During June 2018, the Company entered into a $7.0 million month-to-month forward contract that matured on June 29, 2018, to limit exposure to the Yen. Upon expiration of this contract, the Company recorded a loss of $0.2 million in the Consolidated Statement of Earnings.

Chinese Renminbi

During June 2018, the Company entered into a $43.5 million month-to-month forward contract that matured on June 29, 2018, to limit exposure to the Chinese Renminbi. Upon expiration of this contract, the Company recorded a loss of $1.2 million in the Consolidated Statement of Earnings.

Euro

The Company has short-term intercompany notes that are denominated in U.S. dollars with certain European subsidiaries. A 10% change in the Euro to dollar exchange rate would have changed net earnings in the range from a decrease of $0.5 million to an increase of $0.6 million for the year ended June 30, 2018.

The Company monitors its positions and the credit ratings of the parties to these contracts. While the Company may be exposed to potential losses due to risk in the event of non-performance by the counterparties to these financial instruments, it does not currently anticipate such losses.

Assets and liabilities of foreign operations are translated into U.S. dollars using the period-end exchange rates, while income and expenses are translated using the average exchange rates for the reporting period. Translation adjustments are recorded as accumulated other comprehensive income within shareholders’ equity.

Interest Rate Risks

As of June 30, 2018, the Company’s total borrowings of $496.5 million consisted of $147.7 million variable rate debt borrowings from a line of credit of $80.0 million denominated in U.S. dollars, a term loan denominated in U.S. dollars of $65.0 million, a line of credit borrowing of $2.7 million denominated in Japanese yen. As such, the Company is exposed to changes in interest rates. A change in the interest rate of 100 basis points on these variable rate borrowings would have resulted in additional interest expense of $1.5 million for the fiscal year ended June 30, 2018.

Discount Rate Risks

As of June 30, 2018, a 10% change in the Company’s discount rate used to determine the pension benefit obligation of the Switzerland Defined Benefit Plan would have had an immaterial impact on the Consolidated Financial Statements.

 

44


 

Item 8.

FINANCIAL STATEMENTS AND SUPPLEMENTARY DATA

MANAGEMENT’S REPORT ON INTERNAL CONTROL OVER FINANCIAL REPORTING

Management’s Responsibility for Preparation of the Financial Statements

Management is responsible for the preparation of the consolidated financial statements included in this Annual Report on Form 10-K. The consolidated financial statements were prepared in accordance with the accounting principles generally accepted in the United States of America and include amounts that are based on the best estimates and judgments of management. The other financial information contained in this Annual Report on Form 10-K is consistent with the consolidated financial statements.

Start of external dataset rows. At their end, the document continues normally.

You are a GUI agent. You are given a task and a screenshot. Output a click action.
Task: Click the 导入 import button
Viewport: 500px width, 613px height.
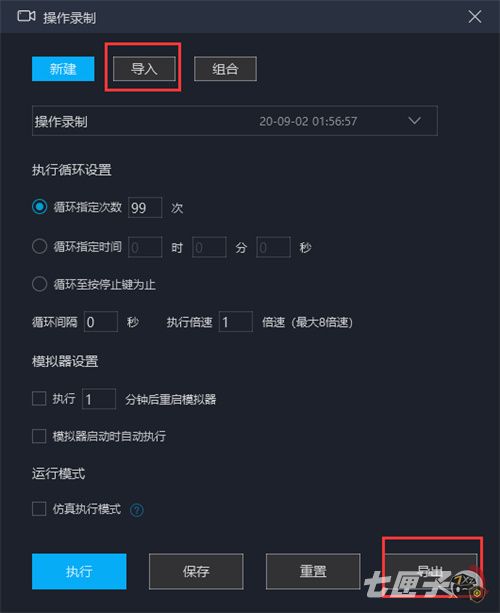(x=144, y=69)
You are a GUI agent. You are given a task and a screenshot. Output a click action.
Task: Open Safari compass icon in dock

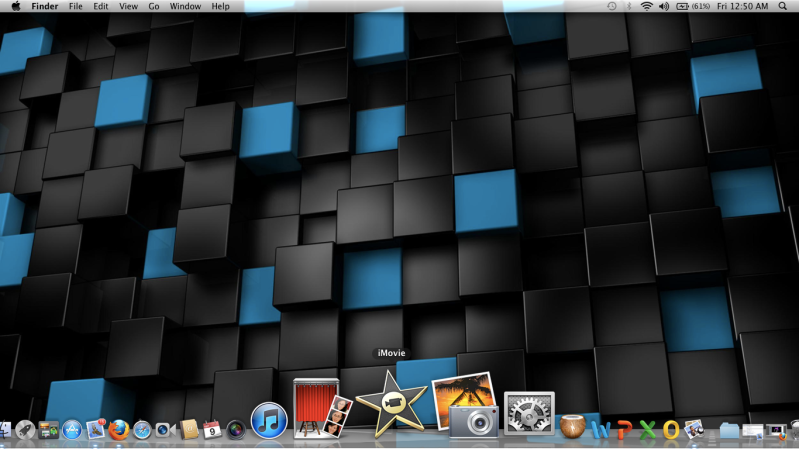pos(142,430)
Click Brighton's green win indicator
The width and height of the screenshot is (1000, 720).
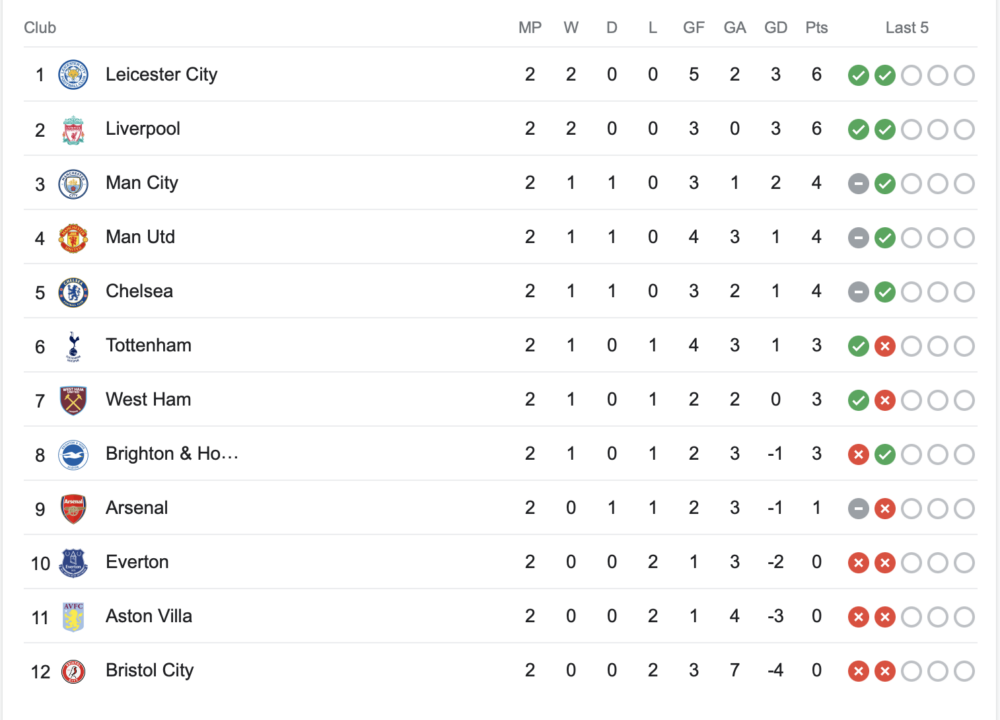click(885, 454)
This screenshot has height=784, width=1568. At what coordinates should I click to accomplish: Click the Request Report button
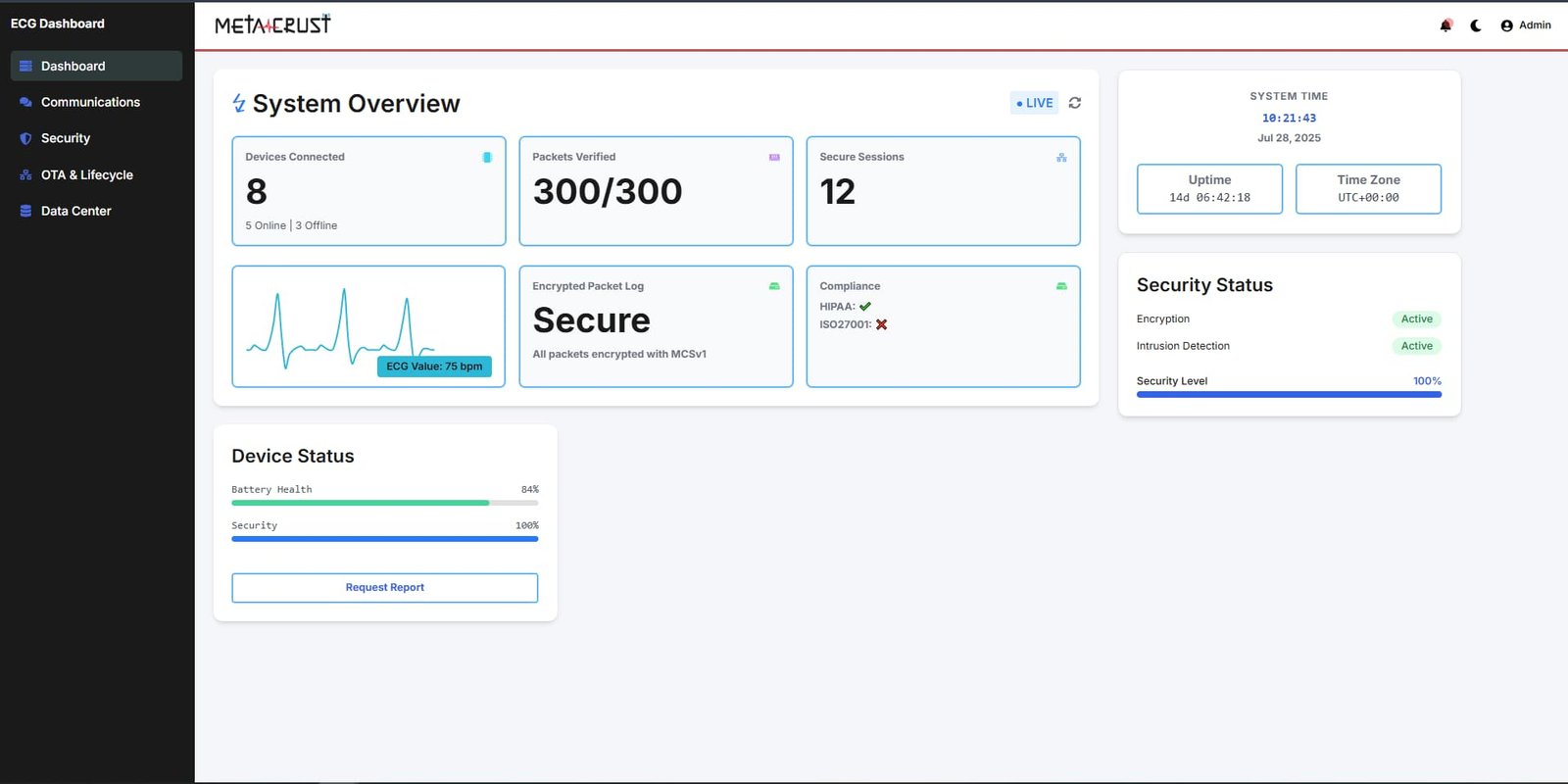tap(384, 587)
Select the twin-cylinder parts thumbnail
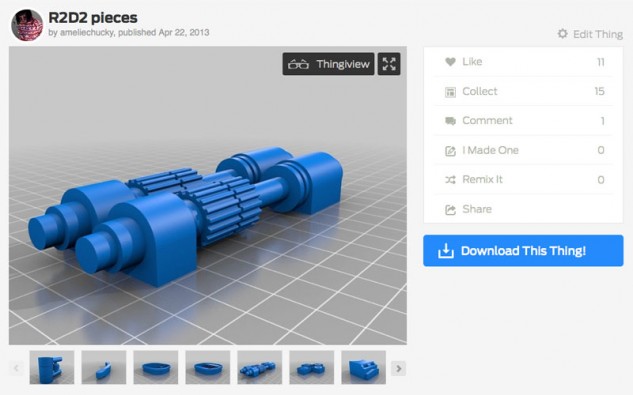Screen dimensions: 633x395 [260, 367]
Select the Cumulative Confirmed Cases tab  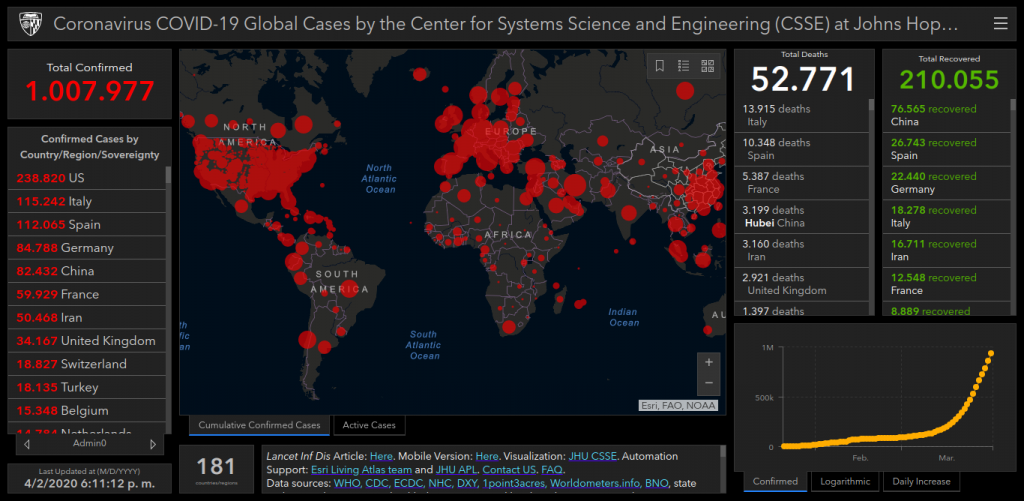259,425

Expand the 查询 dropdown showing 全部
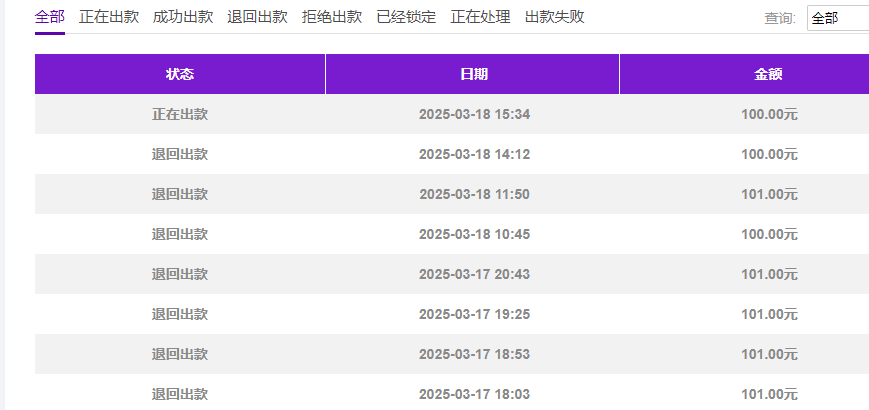pyautogui.click(x=837, y=18)
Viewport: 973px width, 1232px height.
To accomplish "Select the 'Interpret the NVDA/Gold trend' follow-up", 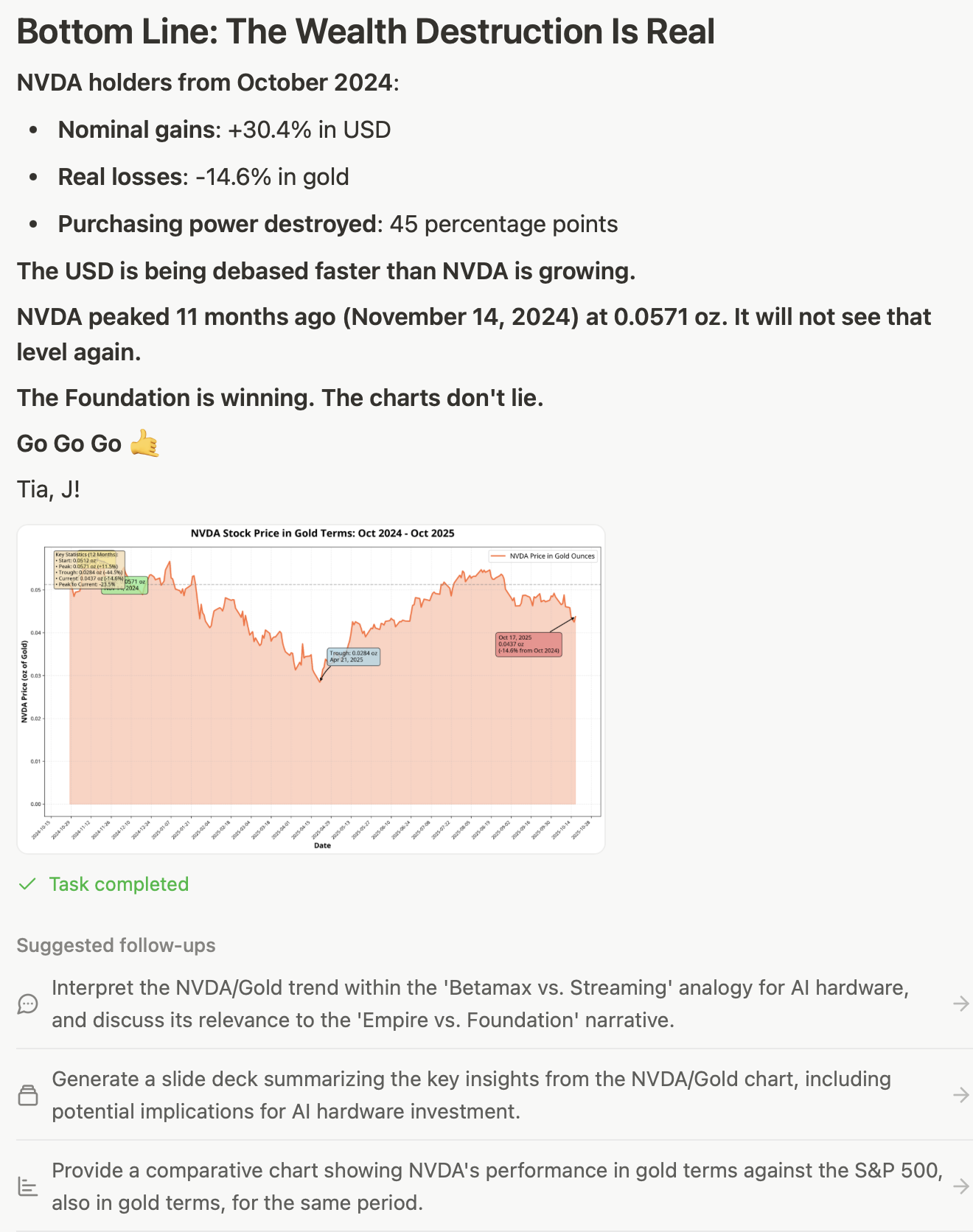I will click(479, 1004).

Management’s Report on Internal Control Over Financial Reporting

Management is responsible for establishing and maintaining adequate internal control over financial reporting. The Company’s internal control system is designed to provide reasonable assurance concerning the reliability of the financial data used in the preparation of the Company’s consolidated financial statements, as well as reasonable assurance with respect to safeguarding the Company’s assets from unauthorized use or disposition.

All internal control systems, no matter how well designed, have inherent limitations. Therefore, even those systems determined to be effective can provide only reasonable assurance with respect to financial statement presentation and other results of such systems.

Management conducted an evaluation of the effectiveness of the Company’s internal control over financial reporting as of June 30, 2018. In making this evaluation, management used the criteria set forth by the Committee of Sponsoring Organizations of the Treadway Commission (COSO) in Internal Control – Integrated Framework (2013). Management’s evaluation included reviewing the documentation of its controls, evaluating the design effectiveness of controls and testing their operating effectiveness. Management excluded from the scope of its assessment of internal control over financial reporting the operations and related assets of Kaiam Laser Limited, Inc., which was acquired in August 2017. The recent acquisition excluded from management’s assessment of internal controls over financial reporting represented approximately $107.2 million and $98.1million of total assets and net assets, respectively, as of June 30, 2018 and approximately $3.4 million and $12.5 million of total revenues and net loss, respectively, for the fiscal year then ended. Based on the evaluation, management concluded that as of June 30, 2018, the Company’s internal controls over financial reporting were effective.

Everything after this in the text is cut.